# [PROBLEM STATEMENT]
Could you filter the data below down to the lines that hold the word "button"?

Saved entries:
▼
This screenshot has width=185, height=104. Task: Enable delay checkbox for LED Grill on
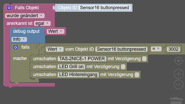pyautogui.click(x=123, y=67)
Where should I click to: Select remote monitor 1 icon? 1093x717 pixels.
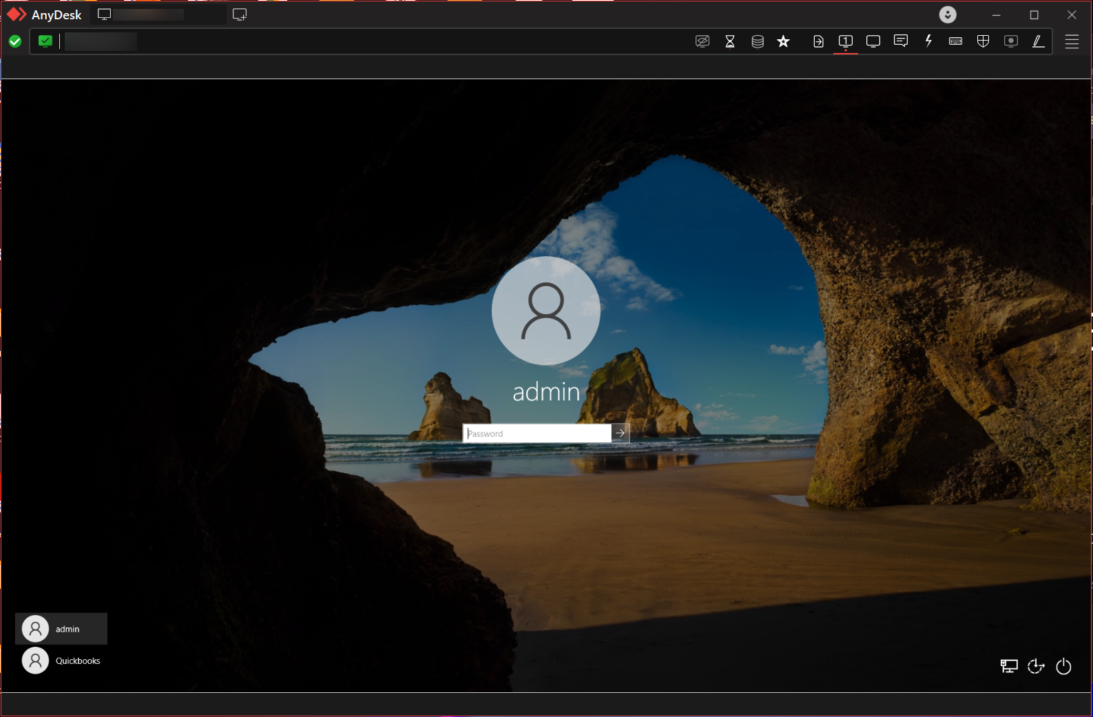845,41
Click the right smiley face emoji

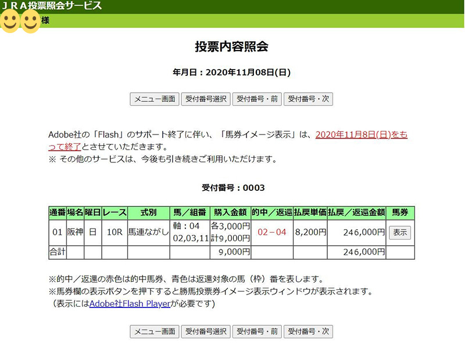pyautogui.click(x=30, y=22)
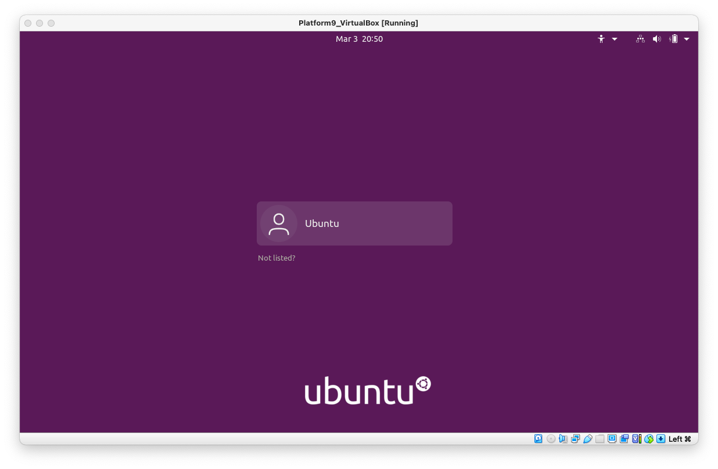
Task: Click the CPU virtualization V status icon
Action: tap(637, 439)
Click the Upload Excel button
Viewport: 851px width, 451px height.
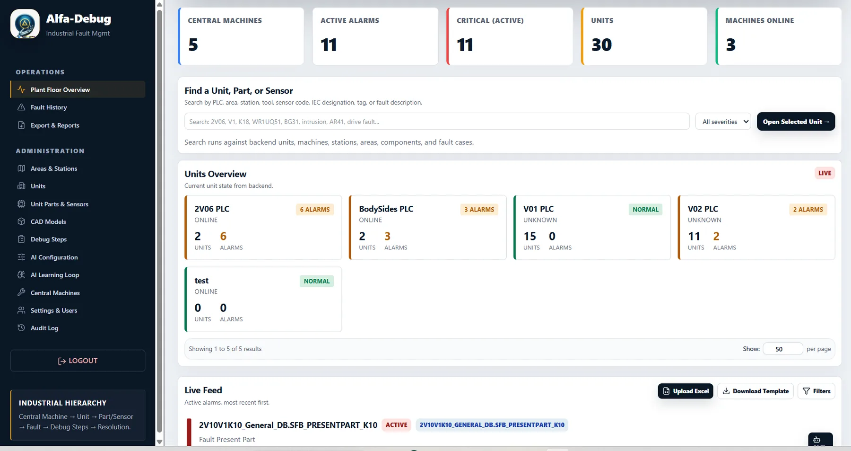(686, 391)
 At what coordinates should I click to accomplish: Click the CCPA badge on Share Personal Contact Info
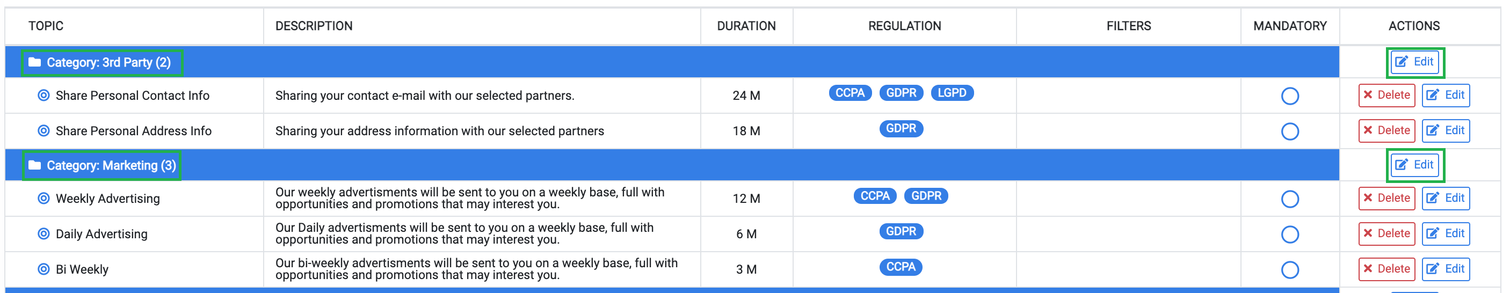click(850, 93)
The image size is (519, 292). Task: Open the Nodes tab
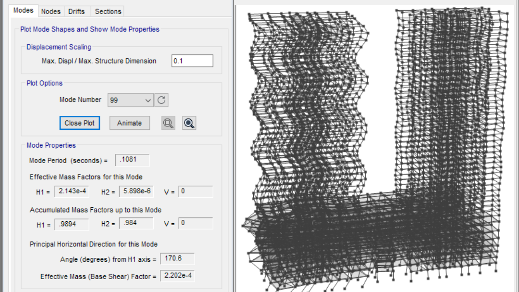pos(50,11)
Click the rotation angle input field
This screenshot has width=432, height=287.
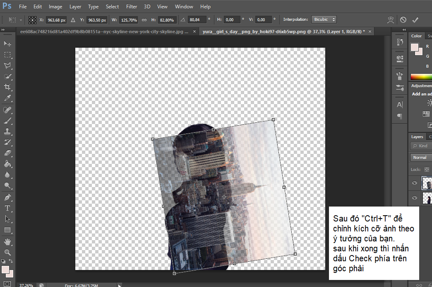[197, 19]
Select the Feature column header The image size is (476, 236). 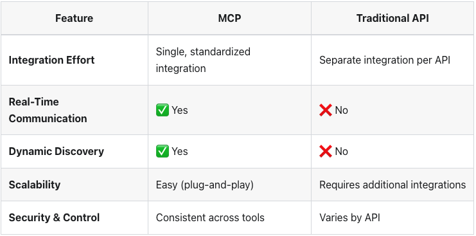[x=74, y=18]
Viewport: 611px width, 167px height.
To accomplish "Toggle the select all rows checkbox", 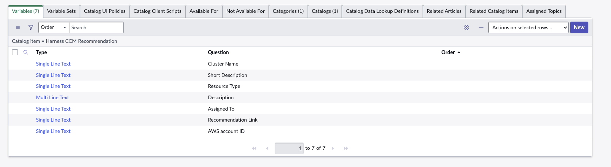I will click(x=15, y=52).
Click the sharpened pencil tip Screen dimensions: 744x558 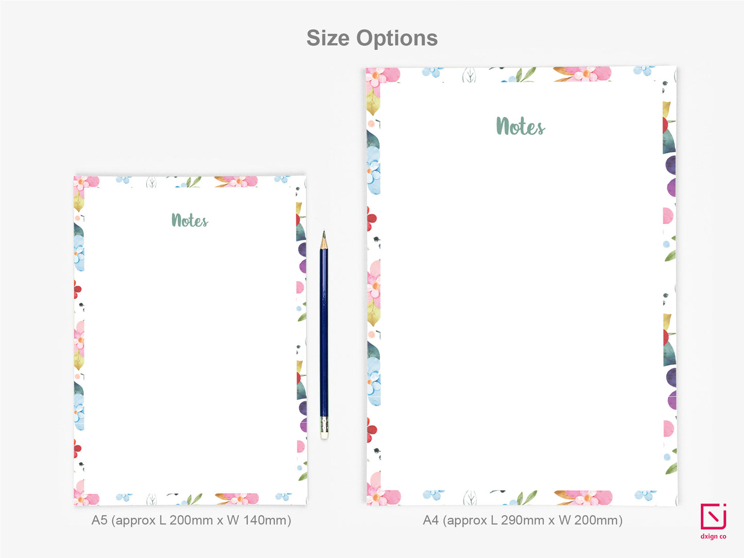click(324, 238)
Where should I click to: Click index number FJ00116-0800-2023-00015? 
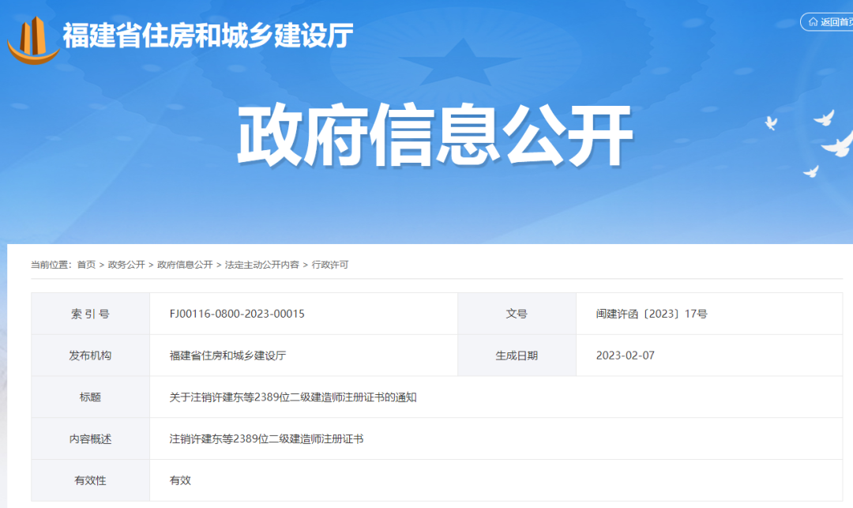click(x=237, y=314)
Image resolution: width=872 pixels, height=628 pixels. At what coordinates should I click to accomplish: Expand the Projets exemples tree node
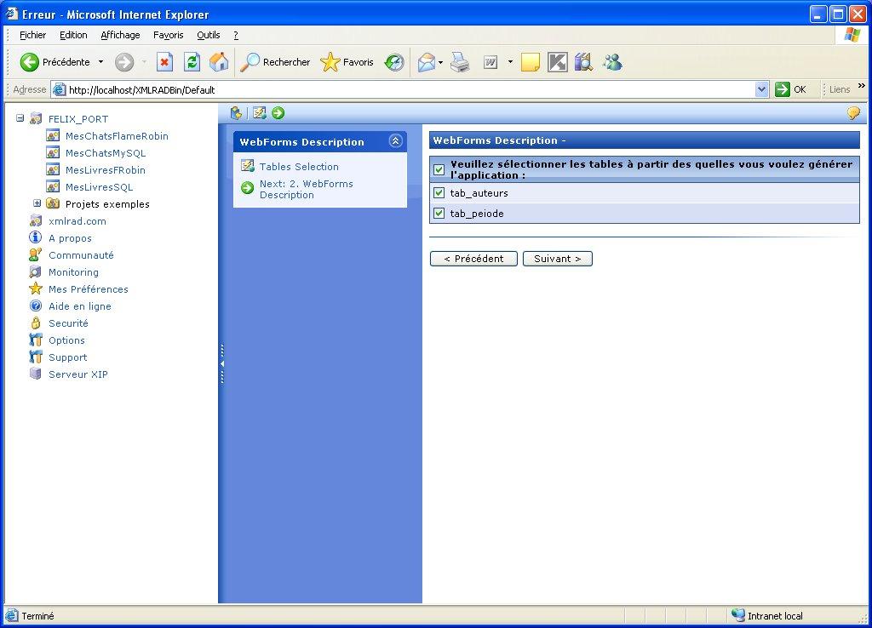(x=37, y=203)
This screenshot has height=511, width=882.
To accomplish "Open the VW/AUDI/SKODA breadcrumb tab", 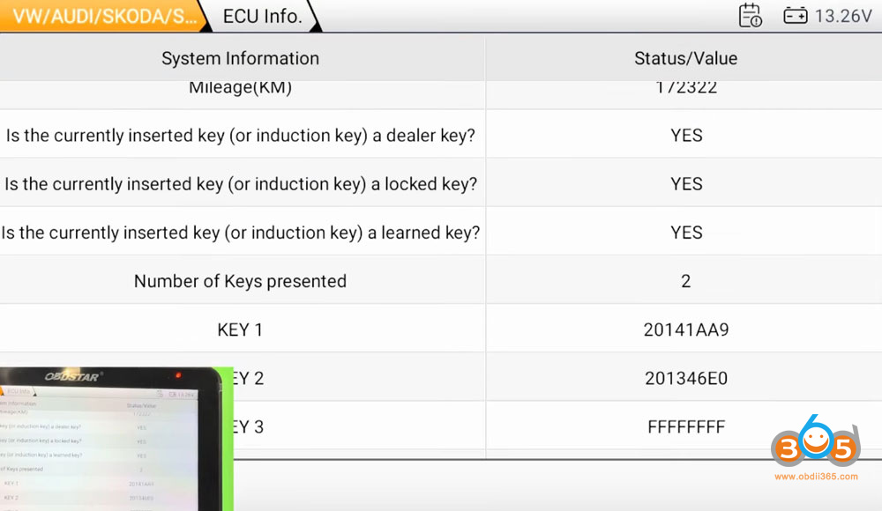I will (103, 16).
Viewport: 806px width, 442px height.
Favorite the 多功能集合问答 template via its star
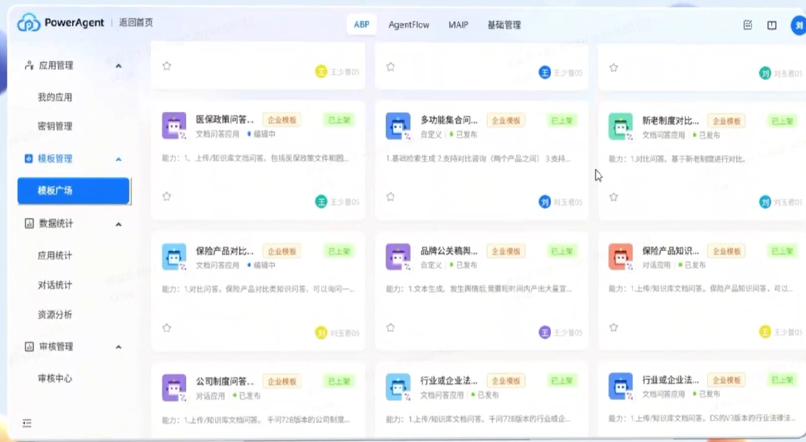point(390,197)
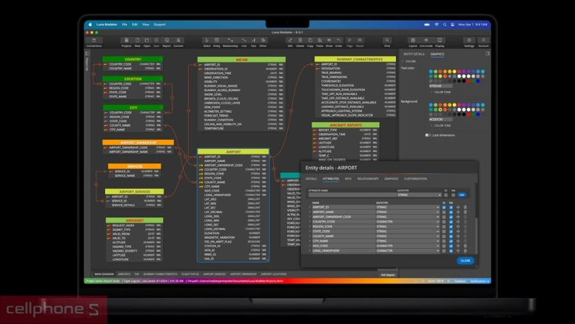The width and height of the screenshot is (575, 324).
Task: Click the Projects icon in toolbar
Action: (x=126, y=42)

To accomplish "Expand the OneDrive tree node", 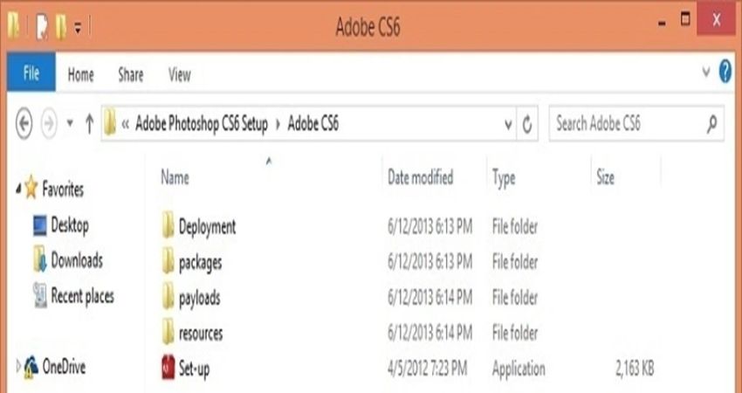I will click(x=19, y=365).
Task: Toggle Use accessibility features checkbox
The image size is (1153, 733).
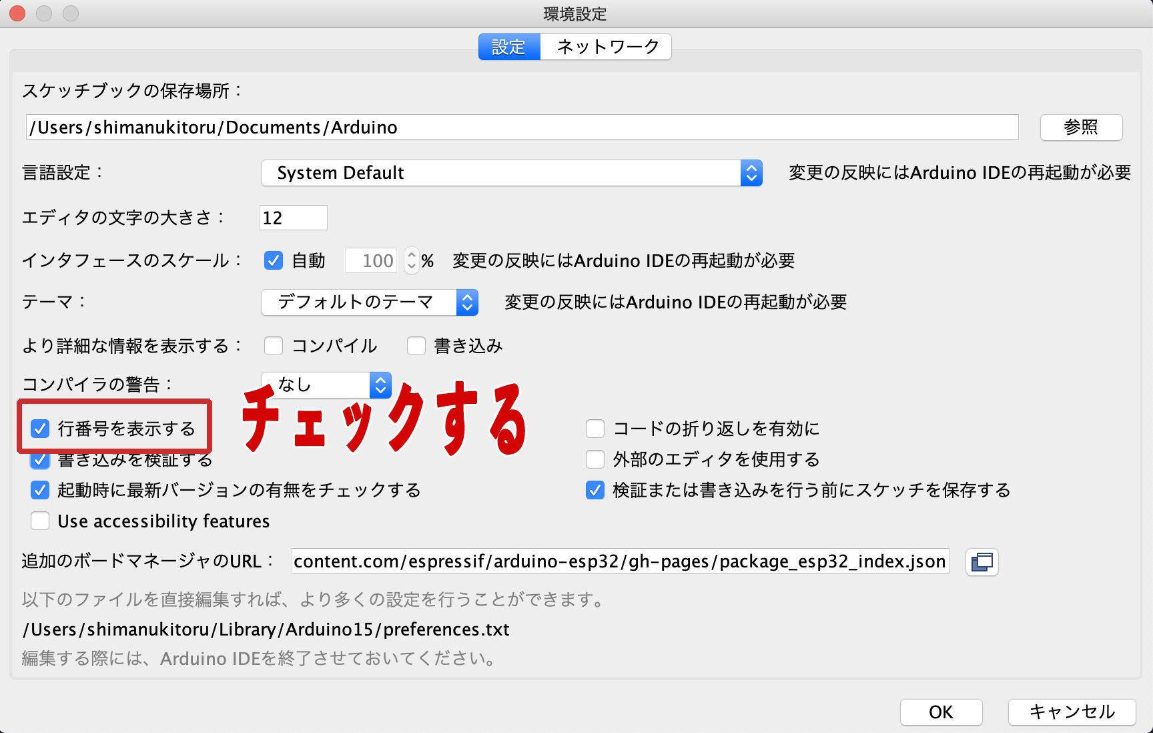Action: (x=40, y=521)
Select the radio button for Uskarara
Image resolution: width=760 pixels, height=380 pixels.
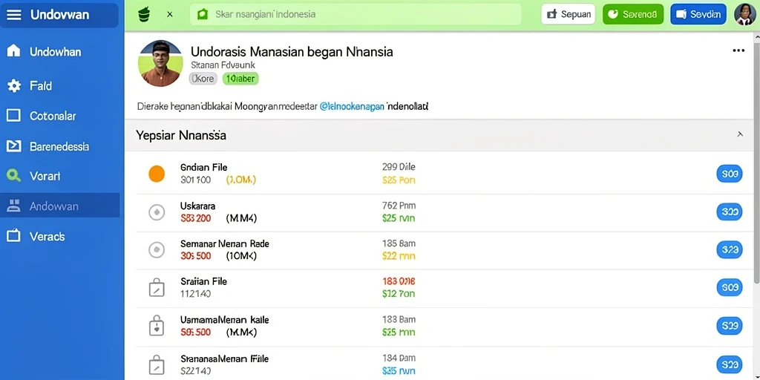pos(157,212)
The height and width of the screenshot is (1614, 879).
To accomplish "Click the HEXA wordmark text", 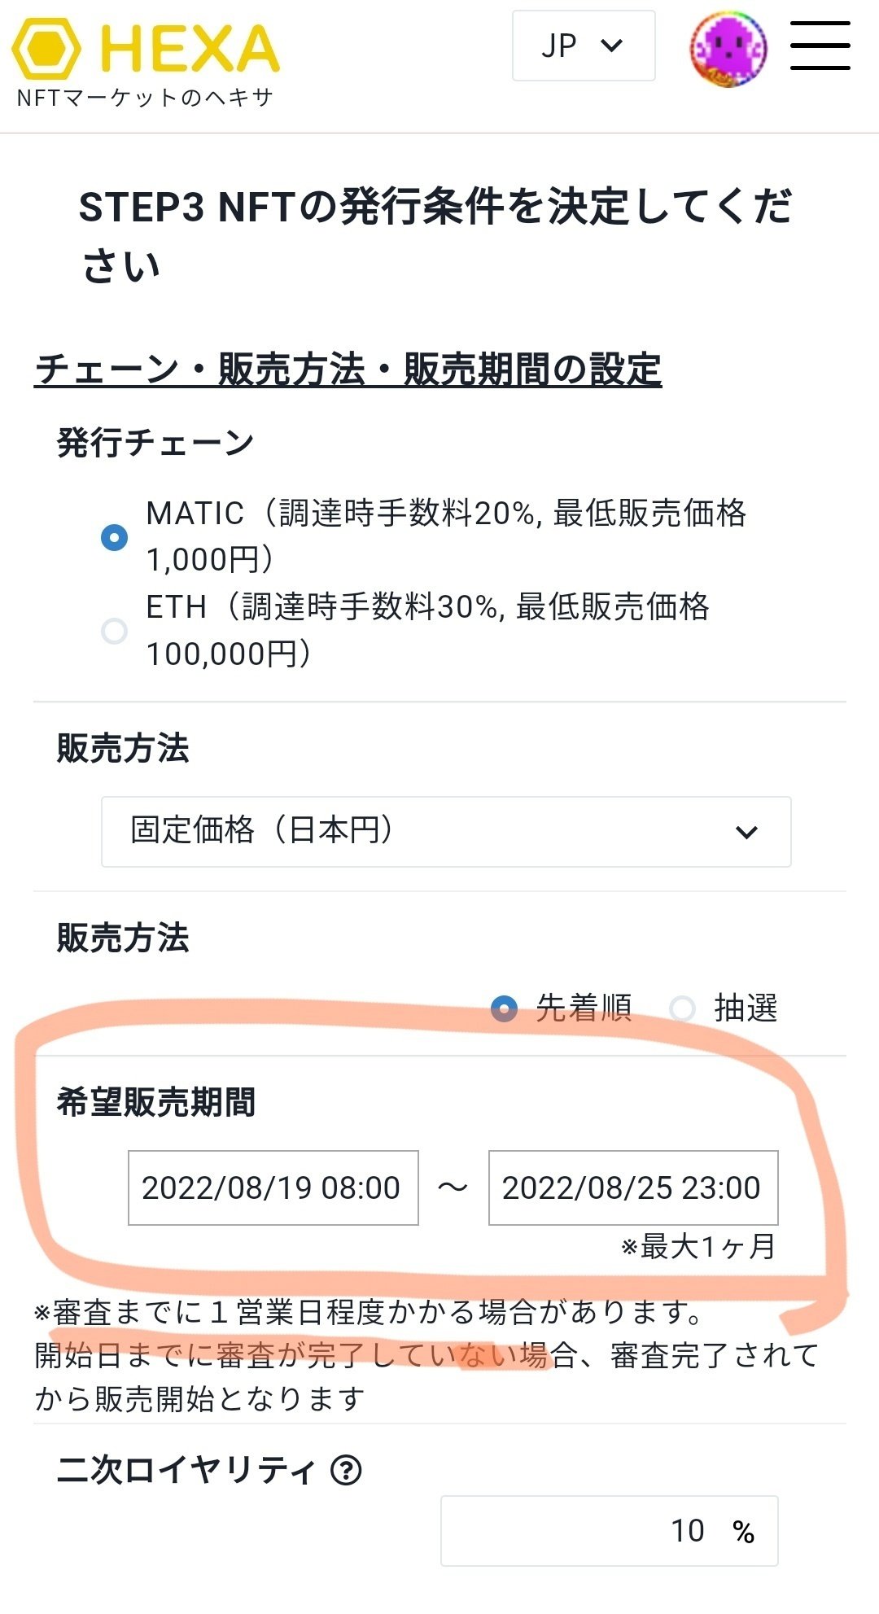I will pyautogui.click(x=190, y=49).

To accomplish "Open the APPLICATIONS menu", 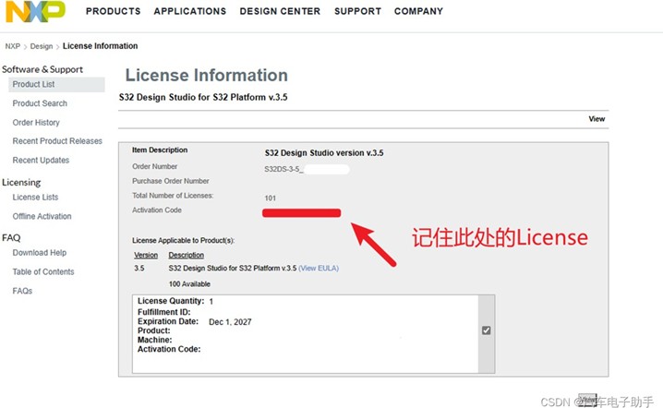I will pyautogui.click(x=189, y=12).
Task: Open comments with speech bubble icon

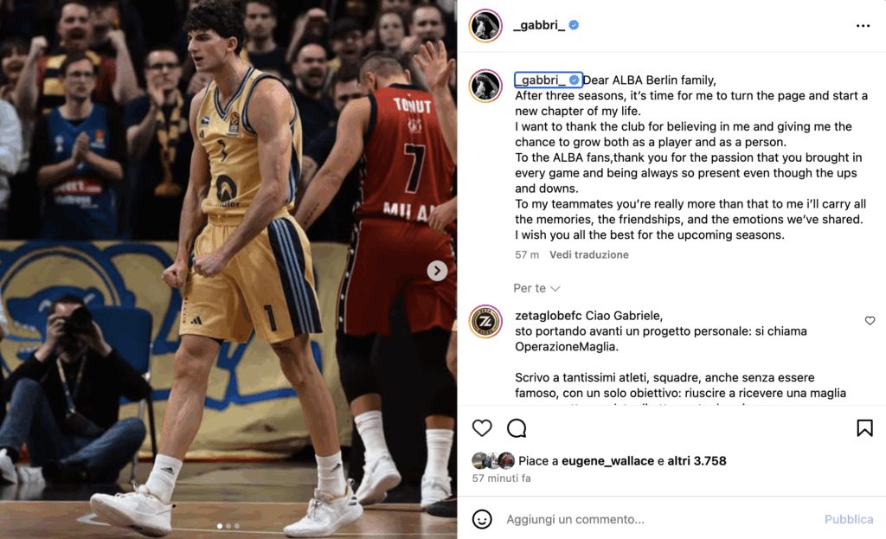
▲
# [RESPONSE FOR THIS EXERCISE]
Click the Upload Excel button
Select the radio button for Uskarara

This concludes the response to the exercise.